Pick n Pay, a South African retailer, has officially changed its ownership structure after the Ackerman Family took over after 57 years at the helm. The company reported a R3.2 billion loss for the financial year ended 29 February 2024 (FY24), with a R2.8 billion non-cash impairment on the assets of Pick n Pay company-owned stores due to its core grocery business. In response, the group announced a two-step capital raise plan, starting with a R4 billion rights offer. The offer was successful, with total subscriptions reaching R8 billion. The R4 billion generated is being used to pay down debt, stabilize the balance sheet, and invest in Pick n Pay's turnaround strategy.

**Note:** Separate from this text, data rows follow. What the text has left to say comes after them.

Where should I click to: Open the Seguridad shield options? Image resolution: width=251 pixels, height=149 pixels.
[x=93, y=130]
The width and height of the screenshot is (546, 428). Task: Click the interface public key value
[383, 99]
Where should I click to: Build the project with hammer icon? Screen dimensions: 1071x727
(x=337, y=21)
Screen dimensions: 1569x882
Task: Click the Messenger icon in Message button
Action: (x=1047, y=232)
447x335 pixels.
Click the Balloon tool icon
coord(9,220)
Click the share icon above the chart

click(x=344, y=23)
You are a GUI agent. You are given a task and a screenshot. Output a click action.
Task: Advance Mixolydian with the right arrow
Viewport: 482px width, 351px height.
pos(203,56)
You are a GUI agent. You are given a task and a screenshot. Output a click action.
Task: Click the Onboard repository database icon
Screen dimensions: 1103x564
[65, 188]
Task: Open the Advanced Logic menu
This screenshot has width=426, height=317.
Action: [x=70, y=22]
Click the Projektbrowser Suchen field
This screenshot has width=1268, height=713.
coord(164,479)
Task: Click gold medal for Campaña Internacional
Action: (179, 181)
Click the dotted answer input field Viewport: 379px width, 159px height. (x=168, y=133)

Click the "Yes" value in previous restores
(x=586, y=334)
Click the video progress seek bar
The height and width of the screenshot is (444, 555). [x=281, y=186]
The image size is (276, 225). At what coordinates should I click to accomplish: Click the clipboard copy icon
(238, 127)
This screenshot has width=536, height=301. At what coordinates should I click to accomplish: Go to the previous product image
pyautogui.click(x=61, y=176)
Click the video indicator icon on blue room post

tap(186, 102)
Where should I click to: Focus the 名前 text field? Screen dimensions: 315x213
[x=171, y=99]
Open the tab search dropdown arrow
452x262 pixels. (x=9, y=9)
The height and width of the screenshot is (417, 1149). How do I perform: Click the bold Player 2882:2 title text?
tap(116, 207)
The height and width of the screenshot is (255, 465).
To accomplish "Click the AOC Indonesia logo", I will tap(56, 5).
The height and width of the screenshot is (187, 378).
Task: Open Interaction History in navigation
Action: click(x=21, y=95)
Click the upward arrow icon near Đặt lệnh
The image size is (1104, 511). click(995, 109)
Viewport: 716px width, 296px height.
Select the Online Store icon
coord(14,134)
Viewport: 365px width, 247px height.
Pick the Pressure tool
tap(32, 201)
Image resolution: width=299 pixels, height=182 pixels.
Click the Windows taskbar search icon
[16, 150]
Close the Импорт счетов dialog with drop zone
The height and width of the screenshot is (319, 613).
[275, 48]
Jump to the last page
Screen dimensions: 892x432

The family reduced their percentage of voting rights from 52% to 49% as per the rights offer. The group said that a 3.00% reduction in the Ackerman family's voting rights has been undertaken to support its transformation. Gareth Ackerman, the son of Raymond Ackerman, will resign as chairman after the FY25 results are released. The recapitalisation of the business forms one of six strategic priorities aimed at restoring profitability at the group's core Pick n Pay grocery stores while driving further growth at the Boxer and Pick n Pay clothing.
The successful conclusion of the Rights Offer demonstrates the market's strong confidence in Pick n Pay's iconic brand and turnaround strategy. The group has completed the first step to recapitalize its business and plans to list Boxer on the JSE later this year. Boxer, alongside Pick n Pay Clothing, was a bright spark for the group amid a challenging operating environment.